Really Jake? Gamespot sets the bar by putting little icons next to a summary they’ve already been doing for 2 years now? You have a pretty low standard of excellence.
They would in fact be setting the bar if they improved the text of their review so that it was so informative and entertaining to read, that you wouldn’t want to skip it. People like Tom Chick and the majority of the folks over at Eurogamer and Edge are in fact setting the bar, not Gamespot.
By your standards, Cliff Notes are setting the bar for literature.
I really kind of like the icons, they seem like a fine way of distilling down the main pros/cons of the game. Obviously you will never get criticism that way, just reviews, but I think that is all Gamespot is shooting for.
It could allow some interesting data mining in a few years to see how much (if any) correlation there is between certain common praises / complaints and the effect they have on review score.
Jeh-sus. Take deep breathes and try to be less angry.
To state the obvious: I wasn’t referring to icons.
I’ll certainly check out Edge and give Eurogamer another try. Maybe they’re better. Maybe there are a number of smaller sites that delve into reviews like Woodward does a story.
But that doesn’t take away from the fact that for a site that produces the number of reviews that it does, as quickly as it does I can find nothing better than Gamespot. Like most people here, I own multiple systems and so I’m not just interested in consoles, but in consoles, PC titles, handhelds and mobile games. Gamespot covers all of these and has find a way to not only produce quantity but to do so without sacrificing quality.
There was nothing angry in my post, some I’m not sure what you’re getting at Jake. My point still stands that tacking little “achievements” on your reviews to appease the lowest common denominator of your audience who can’t be bothered to read isn’t setting the bar for anything other than mediocrity.

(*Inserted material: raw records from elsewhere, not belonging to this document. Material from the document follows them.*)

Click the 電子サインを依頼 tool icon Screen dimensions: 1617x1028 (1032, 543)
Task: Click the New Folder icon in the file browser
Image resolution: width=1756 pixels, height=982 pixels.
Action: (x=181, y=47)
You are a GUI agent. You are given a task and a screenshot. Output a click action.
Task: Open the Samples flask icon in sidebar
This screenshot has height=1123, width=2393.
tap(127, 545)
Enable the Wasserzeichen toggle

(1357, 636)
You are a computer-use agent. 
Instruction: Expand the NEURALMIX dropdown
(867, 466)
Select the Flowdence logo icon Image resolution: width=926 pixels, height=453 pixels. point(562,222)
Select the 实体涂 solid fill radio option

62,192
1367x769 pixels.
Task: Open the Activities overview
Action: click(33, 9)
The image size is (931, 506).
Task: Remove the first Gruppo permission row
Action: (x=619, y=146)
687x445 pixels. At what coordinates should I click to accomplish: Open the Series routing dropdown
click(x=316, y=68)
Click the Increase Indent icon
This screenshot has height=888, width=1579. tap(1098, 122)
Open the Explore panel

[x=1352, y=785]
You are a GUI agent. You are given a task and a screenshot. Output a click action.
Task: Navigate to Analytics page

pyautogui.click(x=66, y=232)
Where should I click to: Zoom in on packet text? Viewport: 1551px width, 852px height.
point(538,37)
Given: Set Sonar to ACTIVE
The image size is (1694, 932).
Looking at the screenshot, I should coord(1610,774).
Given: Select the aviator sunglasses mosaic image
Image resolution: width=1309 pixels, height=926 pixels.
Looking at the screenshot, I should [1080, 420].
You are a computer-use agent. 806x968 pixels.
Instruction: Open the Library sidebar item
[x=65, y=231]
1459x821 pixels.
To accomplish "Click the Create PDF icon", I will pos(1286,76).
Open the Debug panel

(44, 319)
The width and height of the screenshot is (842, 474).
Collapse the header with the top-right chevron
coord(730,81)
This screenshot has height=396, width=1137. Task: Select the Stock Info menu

The icons are definitely stupid, I can’t figure out what purpose they serve, other than to look kinda cute and make the user do annoying mouse work to see what they mean. Icons only work as a concept when the user is working with them constantly, for something like a game site they are just needless obfuscation.
I mean, compare the icons to just writing out their meanings: The Good: Radioactive microphone, stack of xbox controllers (or possible a controller animating downwards) The Bad: AD, spilled ice cream cone, construction sign
To: The Good: Great Sound, Strong Multiplayer The Bad: In Game Ads, Half Finished, Disappointing
The icons could only be better/helpful if the user was intimately familiar with their meanings, which most users never will be. Back in the dark ages of the web, all kinds of sites tried doing their navigation as icons (with text that came up on rollover – aka “mystery meat navigation”) – it’s pretty much the same bad idea.
That said, the good/bad format is nice, and I think Gamespot is definitely one of the better review sites. Comparing them to Edge is totally not fair. Don’t get me wrong, I love Edge and think it’s worth my pricy subscription, but it’s pretty much half a insider trade magazine (notice all the ads in the back for industry jobs?). Gamespot has a much more general audience in mind.
I am with angrycoder and Deathmonkey. I wish instead of a clear concise list of the good and the bad, I was forced to read a 300 page novel by the reviewer where he encodes his views on the game within metaphors of the novel.
My only problem with the icons is that they give a horrible first impression. It’s like somebody recommending a book to you and when you open it up there’s a full color cartoon picture on every other page: once you know there’s meat there and that the pictures can be ignored, you’re fine. But chances are you’ll never get that far.
I like the icons. My hope is that it lets the review skip some of the common stuff instead of wasting a paragraph talking about advertisements, for example. Use the review to say something interesting instead of paragraphs and paragraphs of the same old shit.